Zu erledigen
Gib aus dem Artikel über Hobbybrauer in der Türkei die Passage zwischen „Detailreich beschreibt sie“ und „selten erhältliche Sorten.“ wortgetreu wieder, beide Stellen eingeschlossen.

Seite
• • • • • • •

Warum die Türken selbst Bier brauen
Alkohol. Dank der hohen Steuern steigt die Zahl der Hobbybrauer. Obwohl der Marktführer Efes Rückgänge beim Verkauf verzeichnet, ist der Konsum von Alkoholika im Land stabil geblieben.
„Kommst am Abend nach Hause, willst deinen einzigen Luxus genießen, nämlich dein Feierabendbier, aber das kostet ja auch schon acht bis zehn Lira“, schreibt Berrak. „Und außerdem gibt es eh nur Pils.“Die türkische Bloggerin hat daher beschlossen, daheim selbst Bier zu brauen. Für das Equipment habe sie einmal knapp 300 Türkische Lira ausgegeben – das sind umgerechnet 65 Euro.
Detailreich beschreibt sie auf ihrer Seite, welche Schläuche wo hingehören, und wie sie die Hygienebestimmungen einhält. Nach mehrmaligem Brauen koste sie eine hausgemachte Flasche nur mehr drei Lira. Und außerdem habe sie jetzt die Auswahl: Pale Ale, Malt und weitere, selbst in hippen Bars selten erhältliche Sorten.
Berrak ist keine Ausnahmeerscheinung, die private Bierherstellung boomt in der Türkei. Jüngst beschwerte sich der Chef des Ana- dolu Konsortiums, Tuncay Özilhan, dass der Bierverkauf in der Türkei 2017 – wie auch im Jahr zuvor – um knapp sechs Prozent gesunken sei. „Aber ich glaube nicht, dass deswegen weniger konsumiert wird“, sagte er. Schuld seien die enorm hohen Steuern auf Alkoholika von bis zu 50 Prozent. Dem mächtigen Konsortium gehören neben dem Marktführer Efes Brauerei auch McDonald’s und Coca-Cola an.

• • • • • • •

[Daten zum Auffinden von Wörtern und Elementen]
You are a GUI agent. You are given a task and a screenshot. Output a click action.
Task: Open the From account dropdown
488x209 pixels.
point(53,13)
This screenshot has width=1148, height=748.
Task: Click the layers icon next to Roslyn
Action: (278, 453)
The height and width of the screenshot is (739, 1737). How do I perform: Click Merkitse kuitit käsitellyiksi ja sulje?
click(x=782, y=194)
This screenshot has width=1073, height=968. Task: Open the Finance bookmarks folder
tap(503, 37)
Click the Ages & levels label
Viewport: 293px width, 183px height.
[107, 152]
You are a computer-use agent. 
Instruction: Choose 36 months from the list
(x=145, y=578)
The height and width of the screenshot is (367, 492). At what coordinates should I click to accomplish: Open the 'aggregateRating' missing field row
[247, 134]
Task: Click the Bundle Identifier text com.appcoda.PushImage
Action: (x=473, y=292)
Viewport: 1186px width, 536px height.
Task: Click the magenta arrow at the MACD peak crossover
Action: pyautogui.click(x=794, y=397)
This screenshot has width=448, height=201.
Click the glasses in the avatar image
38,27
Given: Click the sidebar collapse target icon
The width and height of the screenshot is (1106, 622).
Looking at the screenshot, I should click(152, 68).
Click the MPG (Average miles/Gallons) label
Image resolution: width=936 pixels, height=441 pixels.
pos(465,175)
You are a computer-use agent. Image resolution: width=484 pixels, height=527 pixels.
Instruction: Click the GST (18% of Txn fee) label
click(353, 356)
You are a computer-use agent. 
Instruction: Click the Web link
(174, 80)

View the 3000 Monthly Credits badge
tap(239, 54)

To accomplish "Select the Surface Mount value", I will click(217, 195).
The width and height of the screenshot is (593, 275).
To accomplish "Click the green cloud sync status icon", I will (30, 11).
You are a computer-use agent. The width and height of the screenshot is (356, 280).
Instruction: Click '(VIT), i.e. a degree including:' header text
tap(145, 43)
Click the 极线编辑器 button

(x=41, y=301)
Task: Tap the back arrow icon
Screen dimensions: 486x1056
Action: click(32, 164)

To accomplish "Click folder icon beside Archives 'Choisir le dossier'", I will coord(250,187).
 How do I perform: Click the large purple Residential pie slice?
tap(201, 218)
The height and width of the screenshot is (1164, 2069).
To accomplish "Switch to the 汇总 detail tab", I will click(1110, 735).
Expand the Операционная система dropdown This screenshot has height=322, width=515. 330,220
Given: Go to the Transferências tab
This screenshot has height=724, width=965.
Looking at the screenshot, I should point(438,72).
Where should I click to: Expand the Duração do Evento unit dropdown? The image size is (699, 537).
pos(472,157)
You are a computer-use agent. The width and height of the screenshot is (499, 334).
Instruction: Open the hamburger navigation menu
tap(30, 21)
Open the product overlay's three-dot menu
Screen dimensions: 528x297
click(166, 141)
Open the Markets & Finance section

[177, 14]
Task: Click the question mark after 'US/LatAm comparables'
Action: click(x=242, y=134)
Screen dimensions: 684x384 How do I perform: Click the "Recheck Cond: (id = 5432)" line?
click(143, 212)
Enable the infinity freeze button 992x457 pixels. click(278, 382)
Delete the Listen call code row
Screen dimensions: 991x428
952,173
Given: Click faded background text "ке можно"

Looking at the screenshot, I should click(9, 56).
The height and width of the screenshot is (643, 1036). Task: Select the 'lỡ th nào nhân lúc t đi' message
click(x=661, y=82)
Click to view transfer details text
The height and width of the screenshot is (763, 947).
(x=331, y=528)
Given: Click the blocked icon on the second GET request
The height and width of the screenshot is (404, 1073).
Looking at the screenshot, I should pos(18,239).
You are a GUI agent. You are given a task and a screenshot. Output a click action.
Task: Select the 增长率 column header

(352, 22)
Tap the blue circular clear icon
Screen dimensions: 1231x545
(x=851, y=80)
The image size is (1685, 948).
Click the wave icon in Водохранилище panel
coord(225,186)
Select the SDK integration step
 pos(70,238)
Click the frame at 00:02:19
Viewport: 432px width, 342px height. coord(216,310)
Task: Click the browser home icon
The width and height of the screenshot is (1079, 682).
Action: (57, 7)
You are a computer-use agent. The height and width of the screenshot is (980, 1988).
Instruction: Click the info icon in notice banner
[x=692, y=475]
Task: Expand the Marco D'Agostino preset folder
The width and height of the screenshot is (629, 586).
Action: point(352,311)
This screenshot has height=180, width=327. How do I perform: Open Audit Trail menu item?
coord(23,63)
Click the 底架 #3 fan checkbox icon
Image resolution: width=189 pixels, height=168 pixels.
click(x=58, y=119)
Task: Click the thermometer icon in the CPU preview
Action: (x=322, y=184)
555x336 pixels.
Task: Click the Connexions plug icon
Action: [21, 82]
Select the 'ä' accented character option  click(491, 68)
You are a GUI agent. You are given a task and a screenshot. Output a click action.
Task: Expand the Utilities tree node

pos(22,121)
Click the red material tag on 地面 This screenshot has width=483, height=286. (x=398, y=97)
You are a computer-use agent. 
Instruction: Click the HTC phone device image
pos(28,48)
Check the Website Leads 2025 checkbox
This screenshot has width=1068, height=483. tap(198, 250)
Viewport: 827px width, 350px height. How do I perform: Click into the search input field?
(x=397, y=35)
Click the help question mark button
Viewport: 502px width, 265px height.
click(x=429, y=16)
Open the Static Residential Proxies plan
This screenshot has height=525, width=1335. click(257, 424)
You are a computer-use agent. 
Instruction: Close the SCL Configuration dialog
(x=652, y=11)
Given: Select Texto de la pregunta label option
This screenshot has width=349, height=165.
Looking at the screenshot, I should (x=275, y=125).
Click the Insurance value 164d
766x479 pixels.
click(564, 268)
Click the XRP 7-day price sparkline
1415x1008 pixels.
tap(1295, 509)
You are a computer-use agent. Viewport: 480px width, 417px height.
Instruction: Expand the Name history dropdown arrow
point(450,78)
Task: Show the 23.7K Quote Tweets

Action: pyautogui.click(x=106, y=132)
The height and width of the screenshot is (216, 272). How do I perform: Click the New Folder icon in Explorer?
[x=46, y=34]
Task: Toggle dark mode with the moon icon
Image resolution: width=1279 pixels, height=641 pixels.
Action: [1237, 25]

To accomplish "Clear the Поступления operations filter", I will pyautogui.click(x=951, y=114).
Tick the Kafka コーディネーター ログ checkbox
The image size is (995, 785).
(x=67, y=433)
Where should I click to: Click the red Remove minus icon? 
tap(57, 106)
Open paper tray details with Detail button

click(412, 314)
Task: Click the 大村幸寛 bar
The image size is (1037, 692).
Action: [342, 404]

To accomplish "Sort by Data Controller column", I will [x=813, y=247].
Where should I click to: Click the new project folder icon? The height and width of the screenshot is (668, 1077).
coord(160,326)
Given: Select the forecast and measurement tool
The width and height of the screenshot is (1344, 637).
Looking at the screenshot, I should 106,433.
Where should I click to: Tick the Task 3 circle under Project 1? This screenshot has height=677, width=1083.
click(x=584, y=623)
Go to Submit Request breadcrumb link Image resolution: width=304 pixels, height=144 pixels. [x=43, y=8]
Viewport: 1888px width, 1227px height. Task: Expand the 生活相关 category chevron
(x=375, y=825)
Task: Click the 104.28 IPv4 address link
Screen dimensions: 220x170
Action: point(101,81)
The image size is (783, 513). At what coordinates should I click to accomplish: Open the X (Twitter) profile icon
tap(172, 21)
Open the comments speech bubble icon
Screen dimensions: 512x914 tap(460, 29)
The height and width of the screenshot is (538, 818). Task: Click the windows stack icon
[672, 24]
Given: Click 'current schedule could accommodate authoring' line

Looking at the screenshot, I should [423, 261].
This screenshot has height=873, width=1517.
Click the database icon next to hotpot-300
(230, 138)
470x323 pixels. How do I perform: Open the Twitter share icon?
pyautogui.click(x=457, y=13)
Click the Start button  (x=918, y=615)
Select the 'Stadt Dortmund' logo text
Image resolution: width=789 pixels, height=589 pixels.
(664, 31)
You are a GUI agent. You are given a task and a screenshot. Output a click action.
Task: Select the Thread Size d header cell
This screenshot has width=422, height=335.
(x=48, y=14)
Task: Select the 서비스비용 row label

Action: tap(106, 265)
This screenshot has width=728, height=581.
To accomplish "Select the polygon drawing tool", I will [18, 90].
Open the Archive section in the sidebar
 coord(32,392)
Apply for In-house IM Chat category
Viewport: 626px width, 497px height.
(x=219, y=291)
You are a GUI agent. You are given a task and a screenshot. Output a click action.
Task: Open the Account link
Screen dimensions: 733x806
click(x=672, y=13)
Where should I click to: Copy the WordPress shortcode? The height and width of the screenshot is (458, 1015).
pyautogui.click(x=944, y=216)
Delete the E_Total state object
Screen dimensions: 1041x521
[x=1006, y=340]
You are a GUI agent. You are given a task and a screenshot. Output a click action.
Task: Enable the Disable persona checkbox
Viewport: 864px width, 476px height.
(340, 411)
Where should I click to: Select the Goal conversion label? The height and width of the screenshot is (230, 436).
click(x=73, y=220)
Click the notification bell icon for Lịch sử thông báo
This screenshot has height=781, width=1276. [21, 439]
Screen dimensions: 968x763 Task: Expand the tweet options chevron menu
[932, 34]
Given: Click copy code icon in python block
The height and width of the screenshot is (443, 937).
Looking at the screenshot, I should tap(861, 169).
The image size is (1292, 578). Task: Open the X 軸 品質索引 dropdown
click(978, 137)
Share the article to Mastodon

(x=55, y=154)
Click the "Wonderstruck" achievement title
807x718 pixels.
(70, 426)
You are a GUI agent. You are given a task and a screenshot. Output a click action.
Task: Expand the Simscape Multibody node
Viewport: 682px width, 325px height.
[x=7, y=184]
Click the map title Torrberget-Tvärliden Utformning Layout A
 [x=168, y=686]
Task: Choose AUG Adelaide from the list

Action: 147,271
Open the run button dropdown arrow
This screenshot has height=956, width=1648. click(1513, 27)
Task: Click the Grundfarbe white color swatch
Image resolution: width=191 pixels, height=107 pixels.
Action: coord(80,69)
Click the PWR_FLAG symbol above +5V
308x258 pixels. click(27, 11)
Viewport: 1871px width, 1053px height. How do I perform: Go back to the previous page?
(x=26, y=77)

• • • • • • •

Antwort
Detailreich beschreibt sie auf ihrer Seite, welche Schläuche wo hingehören, und wie sie die Hygienebestimmungen einhält. Nach mehrmaligem Brauen koste sie eine hausgemachte Flasche nur mehr drei Lira. Und außerdem habe sie jetzt die Auswahl: Pale Ale, Malt und weitere, selbst in hippen Bars selten erhältliche Sorten.